## Input
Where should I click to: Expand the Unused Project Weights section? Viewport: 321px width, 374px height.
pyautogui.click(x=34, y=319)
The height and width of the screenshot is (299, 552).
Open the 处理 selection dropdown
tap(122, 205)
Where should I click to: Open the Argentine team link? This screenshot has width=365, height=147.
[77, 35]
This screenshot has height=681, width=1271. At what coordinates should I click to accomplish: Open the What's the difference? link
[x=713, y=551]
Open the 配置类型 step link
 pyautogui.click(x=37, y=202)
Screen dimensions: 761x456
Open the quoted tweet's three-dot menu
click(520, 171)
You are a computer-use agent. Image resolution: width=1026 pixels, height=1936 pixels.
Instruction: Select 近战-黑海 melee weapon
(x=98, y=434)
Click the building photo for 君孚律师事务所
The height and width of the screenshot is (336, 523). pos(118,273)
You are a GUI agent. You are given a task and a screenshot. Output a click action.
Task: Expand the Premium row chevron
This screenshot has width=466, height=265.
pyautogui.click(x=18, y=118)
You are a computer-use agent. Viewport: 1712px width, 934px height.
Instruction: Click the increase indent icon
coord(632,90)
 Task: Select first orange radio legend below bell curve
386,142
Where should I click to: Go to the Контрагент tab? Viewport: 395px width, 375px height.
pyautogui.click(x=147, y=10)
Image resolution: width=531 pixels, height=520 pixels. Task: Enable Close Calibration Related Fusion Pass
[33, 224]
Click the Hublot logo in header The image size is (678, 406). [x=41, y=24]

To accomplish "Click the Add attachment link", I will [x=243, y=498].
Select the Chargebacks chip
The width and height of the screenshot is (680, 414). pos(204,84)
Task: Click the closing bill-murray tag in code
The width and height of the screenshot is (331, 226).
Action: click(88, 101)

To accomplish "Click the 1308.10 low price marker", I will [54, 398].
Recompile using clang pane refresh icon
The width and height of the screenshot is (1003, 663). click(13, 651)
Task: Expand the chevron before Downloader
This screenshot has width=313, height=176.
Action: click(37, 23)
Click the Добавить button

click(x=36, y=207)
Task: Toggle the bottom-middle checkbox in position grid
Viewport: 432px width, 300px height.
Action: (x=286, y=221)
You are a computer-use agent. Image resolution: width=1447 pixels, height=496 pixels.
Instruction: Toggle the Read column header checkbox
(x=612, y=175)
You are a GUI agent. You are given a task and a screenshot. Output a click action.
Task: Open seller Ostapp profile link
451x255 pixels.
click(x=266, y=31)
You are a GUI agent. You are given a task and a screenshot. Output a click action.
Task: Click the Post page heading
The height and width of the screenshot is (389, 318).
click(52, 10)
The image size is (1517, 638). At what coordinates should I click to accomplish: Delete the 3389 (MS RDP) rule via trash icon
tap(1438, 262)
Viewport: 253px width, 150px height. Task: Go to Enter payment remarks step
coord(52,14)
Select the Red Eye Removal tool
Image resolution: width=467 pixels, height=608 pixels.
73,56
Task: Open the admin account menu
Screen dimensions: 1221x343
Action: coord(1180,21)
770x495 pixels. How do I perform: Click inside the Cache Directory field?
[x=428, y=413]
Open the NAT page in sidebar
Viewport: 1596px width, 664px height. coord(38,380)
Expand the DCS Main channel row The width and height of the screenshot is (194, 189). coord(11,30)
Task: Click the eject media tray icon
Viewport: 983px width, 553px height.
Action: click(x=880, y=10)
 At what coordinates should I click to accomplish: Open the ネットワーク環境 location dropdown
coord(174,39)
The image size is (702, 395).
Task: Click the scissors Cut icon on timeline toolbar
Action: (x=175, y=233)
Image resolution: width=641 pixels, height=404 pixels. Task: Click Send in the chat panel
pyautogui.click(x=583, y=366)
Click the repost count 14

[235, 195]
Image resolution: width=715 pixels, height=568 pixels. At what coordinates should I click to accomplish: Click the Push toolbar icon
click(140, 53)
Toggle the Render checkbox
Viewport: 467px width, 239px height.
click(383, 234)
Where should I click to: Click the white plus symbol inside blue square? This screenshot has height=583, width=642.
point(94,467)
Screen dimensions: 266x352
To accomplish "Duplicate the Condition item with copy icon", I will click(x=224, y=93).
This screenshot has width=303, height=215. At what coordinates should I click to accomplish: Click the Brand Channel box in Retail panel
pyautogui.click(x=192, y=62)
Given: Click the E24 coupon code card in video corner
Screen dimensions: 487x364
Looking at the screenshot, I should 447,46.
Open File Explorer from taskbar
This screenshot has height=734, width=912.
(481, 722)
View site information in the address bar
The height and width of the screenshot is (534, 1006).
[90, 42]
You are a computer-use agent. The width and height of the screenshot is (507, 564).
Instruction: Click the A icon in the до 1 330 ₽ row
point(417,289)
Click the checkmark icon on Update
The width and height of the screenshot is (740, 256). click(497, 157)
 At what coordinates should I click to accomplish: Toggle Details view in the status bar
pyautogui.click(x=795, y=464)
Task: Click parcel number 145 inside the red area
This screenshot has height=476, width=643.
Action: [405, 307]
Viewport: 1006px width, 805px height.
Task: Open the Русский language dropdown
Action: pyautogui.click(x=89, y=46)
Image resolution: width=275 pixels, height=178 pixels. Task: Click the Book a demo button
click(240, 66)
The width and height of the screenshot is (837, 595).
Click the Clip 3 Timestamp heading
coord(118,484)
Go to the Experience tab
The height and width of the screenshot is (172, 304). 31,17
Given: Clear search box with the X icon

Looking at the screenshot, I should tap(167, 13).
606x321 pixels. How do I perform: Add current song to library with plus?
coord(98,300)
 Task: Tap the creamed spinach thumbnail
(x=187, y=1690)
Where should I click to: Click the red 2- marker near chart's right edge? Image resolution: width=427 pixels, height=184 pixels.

## Exercise requirements
If a line in the records includes "marker", it counts toward the total; report that total by itself.

## Reply
2